Le gouvernement doit en outre assurer par tous les moyens la protection sanitaire des travailleurs contraints de se rendre sur leur lieu de travail et garantir l’exercice du droit de retrait des salariés lorsque les conditions de protection ne seront pas réunies.
Enfin, nous attendons du gouvernement qu’il fasse respecter le strict confinement de tous les actifs non concernés par une obligation de continuité d’activité, comme cela est exigé du reste de la population.
L’UFAL demande donc au gouvernement de clarifier en ce sens le discours adressé aux travailleurs, notamment envers ceux d’entre eux (caissiers, ouvriers, facteurs, routiers …) qui sont massivement contraints de s’exposer au risque épidémique sur leur lieu de travail.
Face à l’afflux des patients atteints par les formes les plus graves de coronavirus, les services hospitaliers sont débordés. Certains sont d’ores et déjà obligés de faire le tri parmi les patients ; d’autres seront bientôt contraints de le faire. Le personnel hospitalier se trouve confronté à cette tragique nécessité : choisir qui il faut sauver et qui il faut laisser mourir.
Alors qu’il a contribué à ce désastre en amplifiant les politiques néolibérales de casse des services publics, le gouvernement cherche à se défausser de sa responsabilité.
Le ministre de la Santé a en effet saisi le CCNE(1) pour qu’il rende un avis sur les critères de sélection des patients qu’il convenait de retenir. Il a interrogé en ce sens les associations de représentants d’usagers de santé à travers France Assos Santé. Sur le terrain, des chefs des services d’urgence ont annoncé qu’ils n’auraient désormais d’autre choix que de soigner en priorité les patients ayant le plus de chance de survie. Les patients atteints de comorbidités ou de plus de 70 ans ne seront plus placés sous respirateur et donc condamnés à mourir.

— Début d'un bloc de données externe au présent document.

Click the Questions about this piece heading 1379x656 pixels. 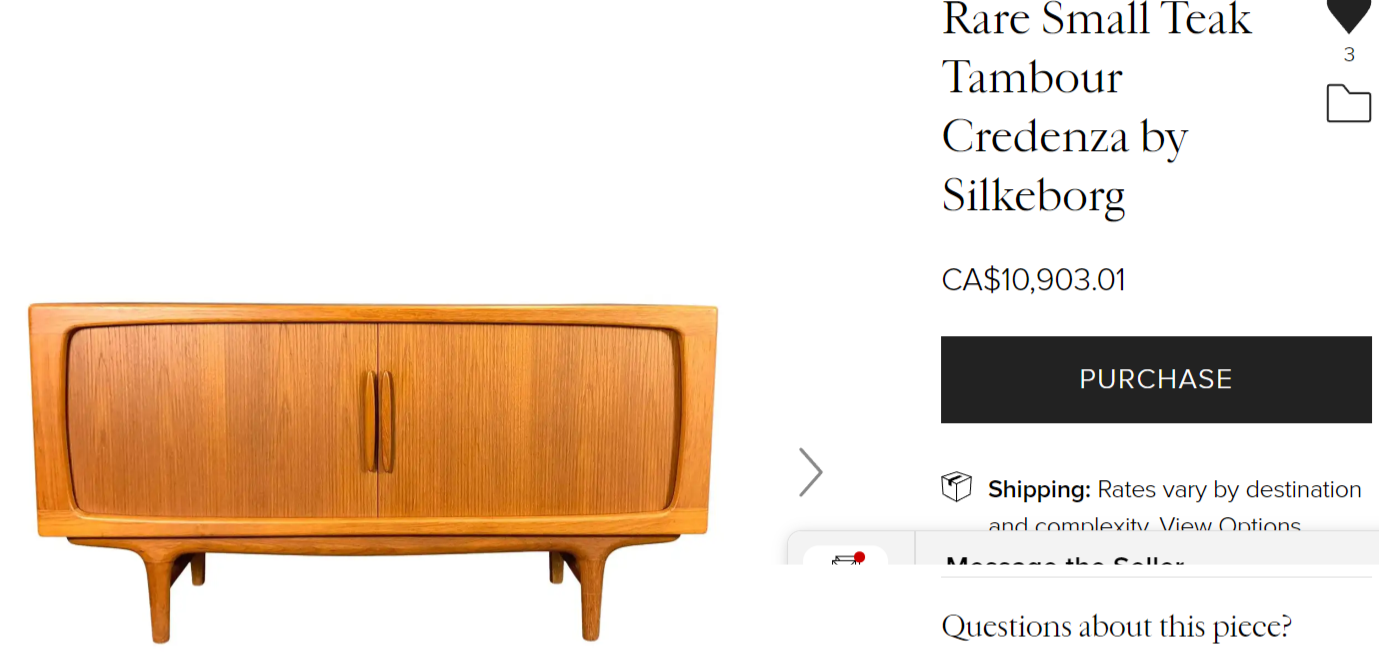pyautogui.click(x=1117, y=627)
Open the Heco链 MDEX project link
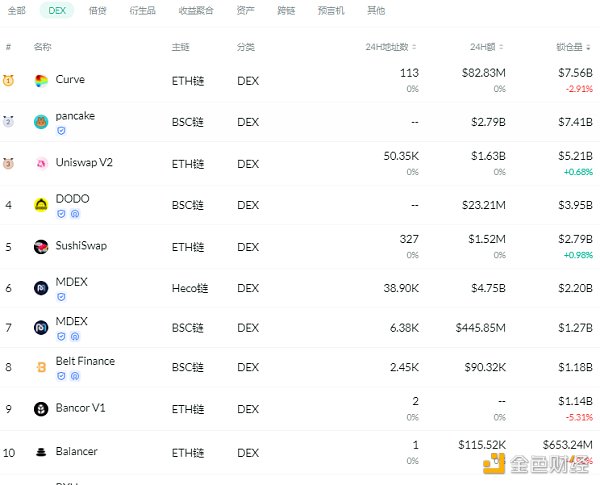The height and width of the screenshot is (485, 600). pos(72,282)
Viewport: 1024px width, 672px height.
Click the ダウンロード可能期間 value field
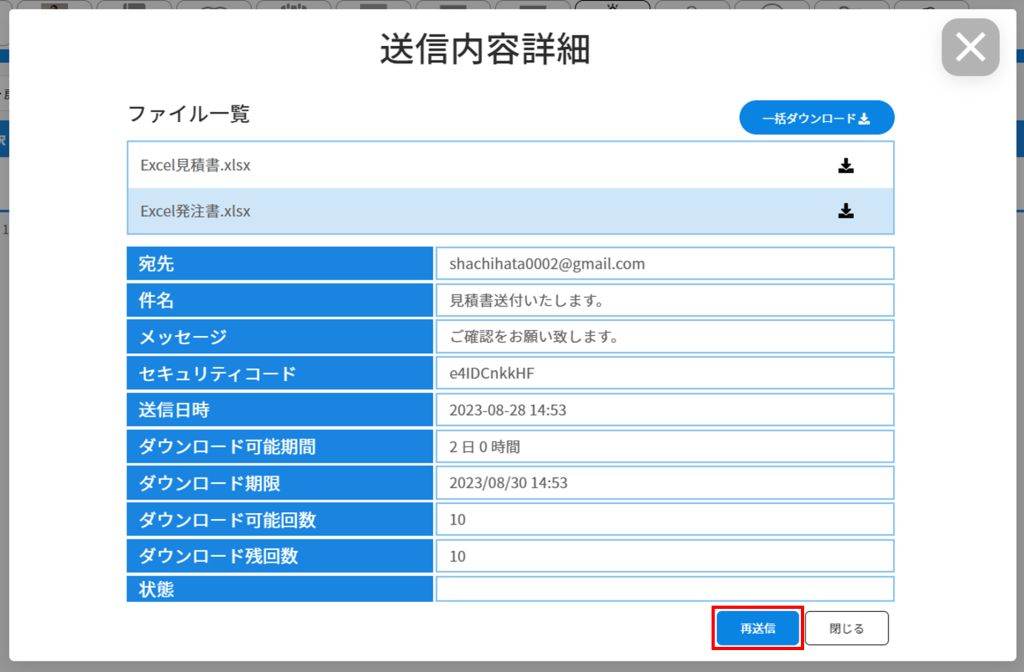pyautogui.click(x=664, y=447)
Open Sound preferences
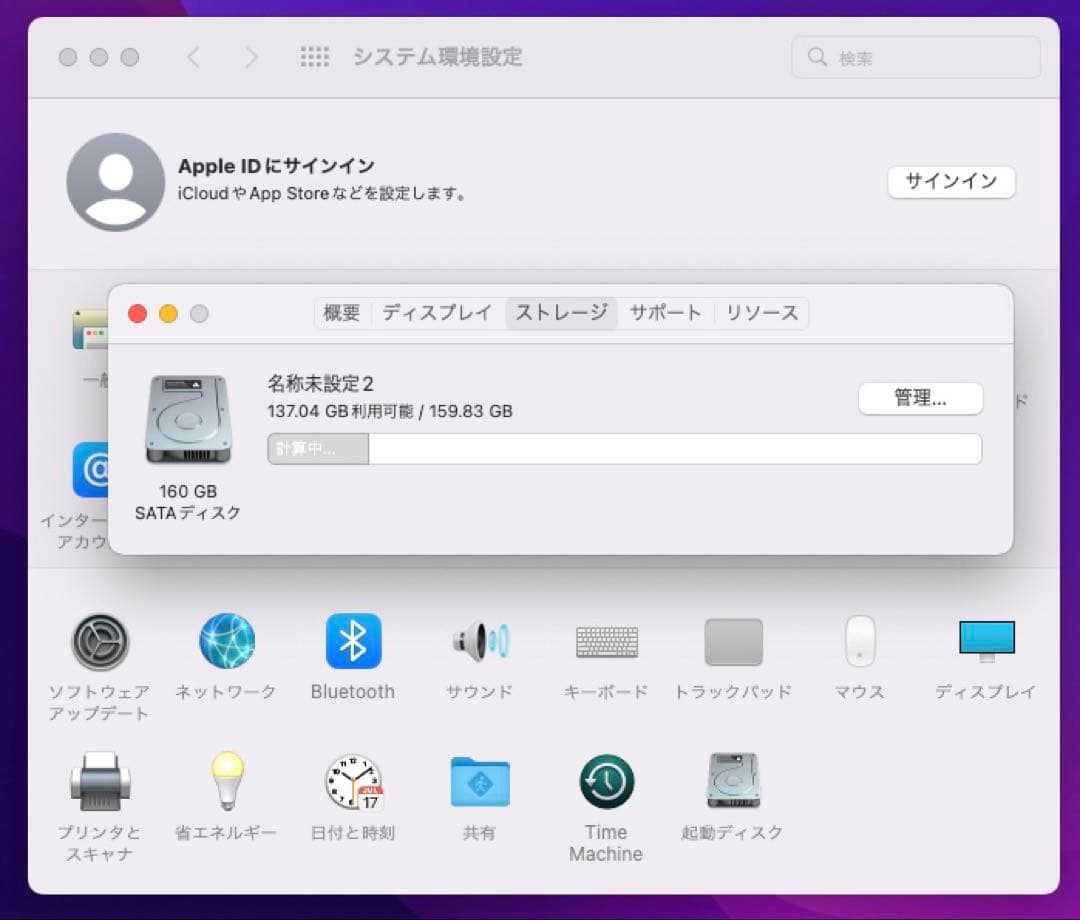The height and width of the screenshot is (920, 1080). pos(479,643)
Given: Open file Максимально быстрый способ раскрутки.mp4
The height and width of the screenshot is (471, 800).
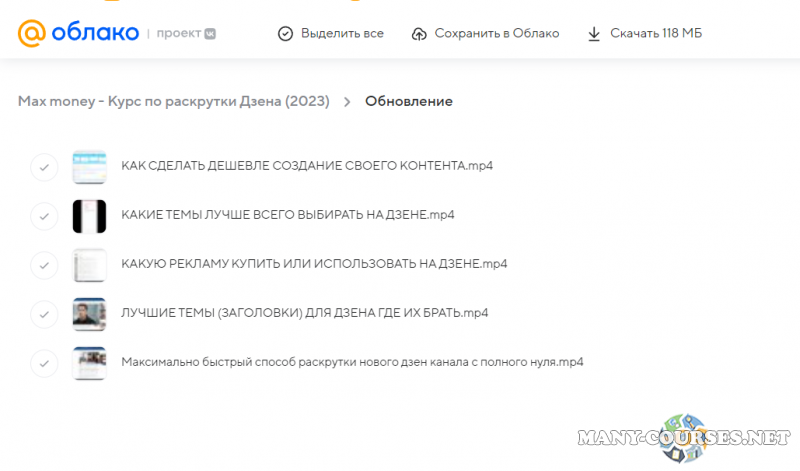Looking at the screenshot, I should click(x=351, y=362).
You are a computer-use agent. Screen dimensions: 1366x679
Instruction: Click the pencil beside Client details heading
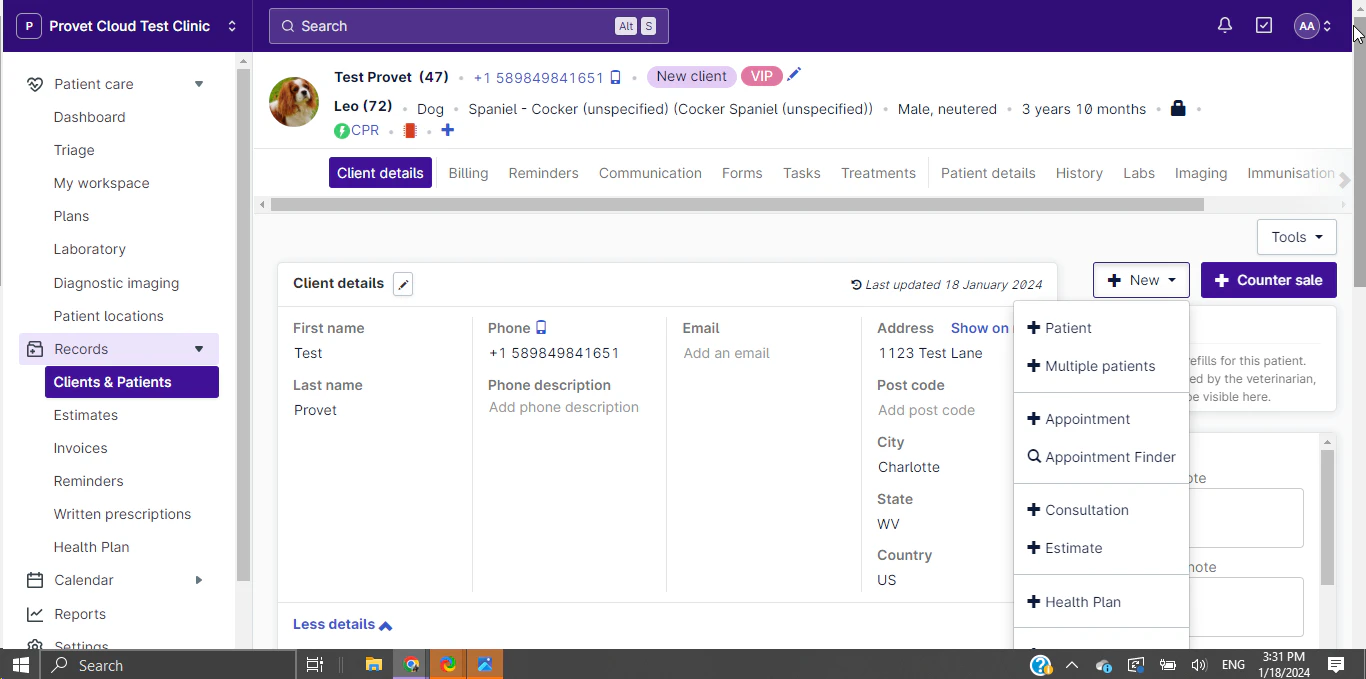pos(403,284)
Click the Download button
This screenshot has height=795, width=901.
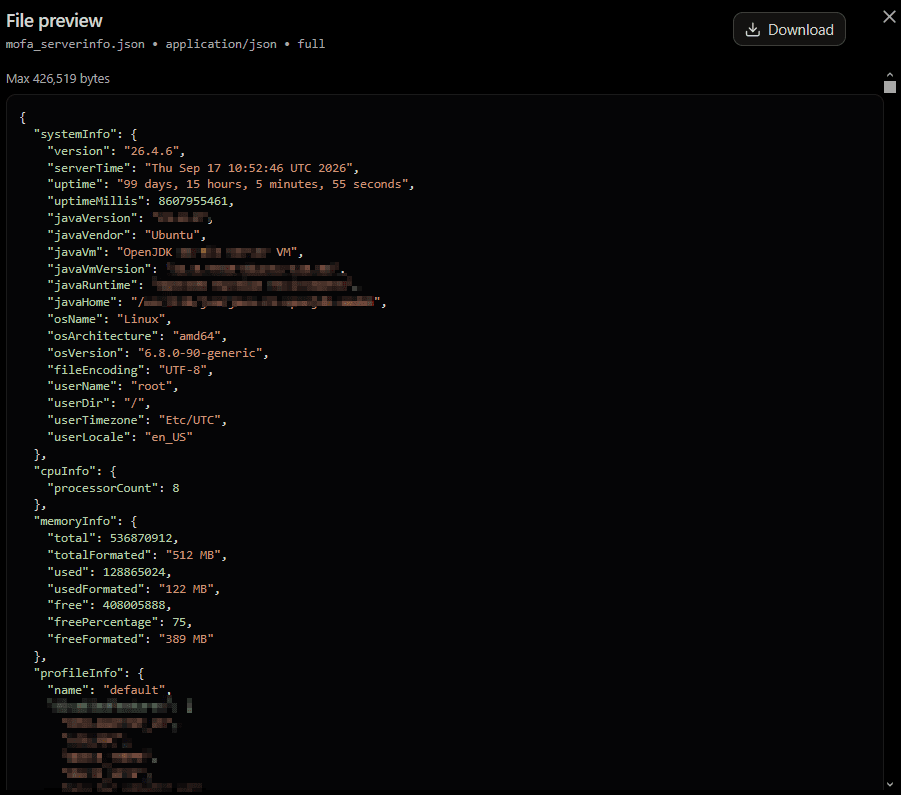(789, 29)
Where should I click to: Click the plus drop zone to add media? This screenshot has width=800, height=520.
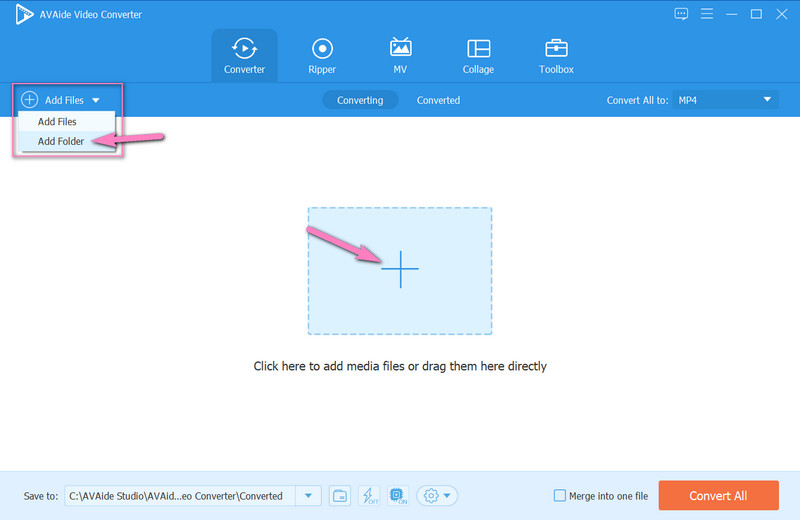point(400,270)
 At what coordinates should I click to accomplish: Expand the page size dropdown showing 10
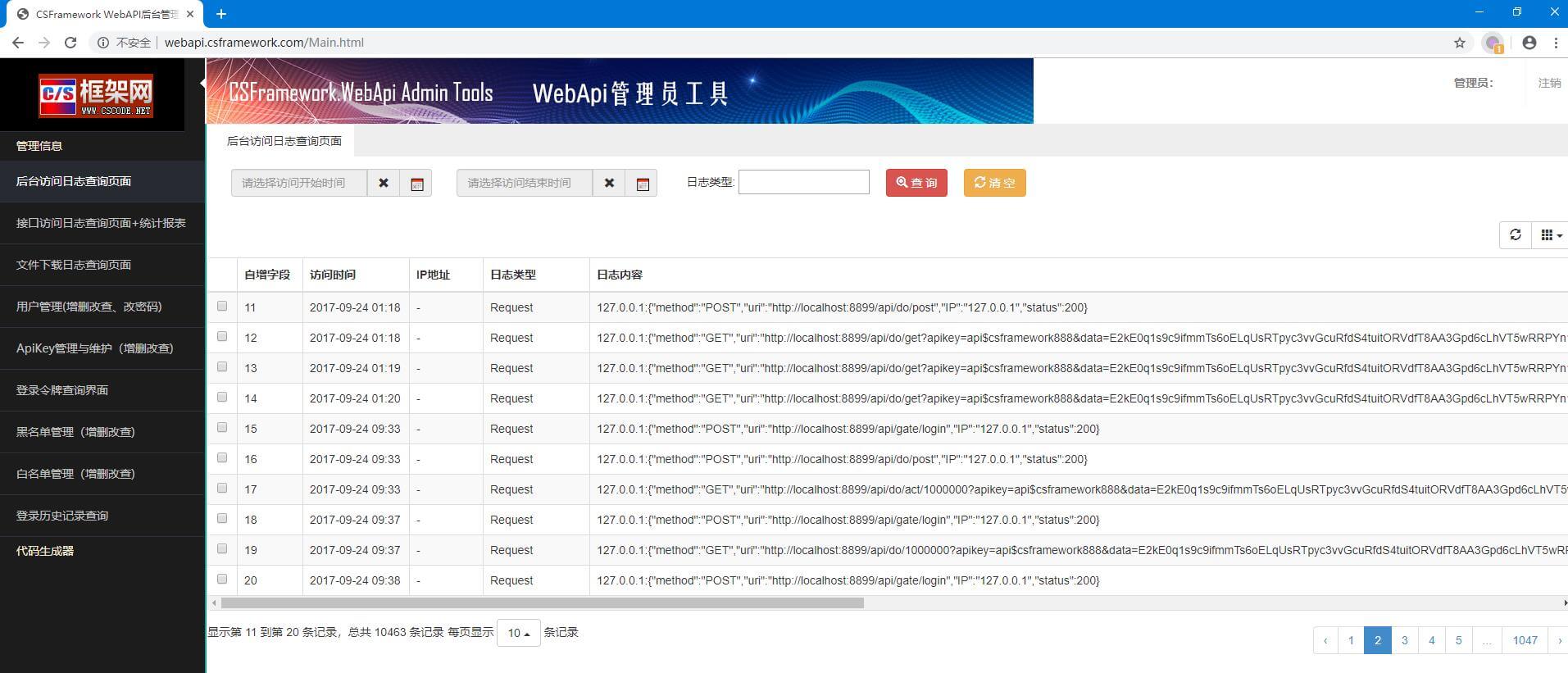coord(518,633)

Il est inadmissible que la responsabilité de cette sélection incombe aux associations d’usagers et aux médecins, qui sont en première ligne. Ni l’éthique ni la déontologie médicale ne peuvent pallier la pénurie de matériels et le manque de lits dans les hôpitaux. Cette situation intolérable, déjà dénoncée par l’UFAL, est la conséquence prévisible de décisions politiques : depuis plus de 30 ans, les gouvernants, réforme après réforme, plan d’économie après plan d’économie, « réorganisation » après « réorganisation », ont cassé méthodiquement les services publics, dont l’hôpital.
Sous l’impulsion du Président Macron, le gouvernement a poursuivi cette politique. Il a fait la sourde oreille aux cris d’alarme et aux demandes des personnels soignants en grève depuis plus d’un an dont le constat était pourtant sans appel : « L’hôpital public se meurt », écrivaient encore 660 médecins en décembre 2019, qui menaçaient de démissionner et demandaient dans leur tribune « de réelles négociations pour desserrer la contrainte imposée à l’hôpital », car « la rigueur est devenue austérité, puis l’austérité, pénurie ».
Plutôt que chercher à se défausser de sa responsabilité, le gouvernement devrait avoir le courage de l’assumer, en disant haut et fort que les services de santé doivent sacrifier les plus âgés et les plus fragiles au nom du « dieu Marché ». Que le gouvernement assume les conséquences de son idéologie. Qu’il assume l’impossibilité de faire face à une pandémie autrement qu’en recourant aux méthodes de la médecine de guerre. Qu’il assume l’insécurité dans laquelle sa politique a plongé la population.
Le darwinisme appliqué à l’économie a maintenant atteint l’hôpital. Pour l’UFAL, la crise sanitaire que notre pays est en train de traverser doit être l’occasion d’enterrer les politiques néolibérales.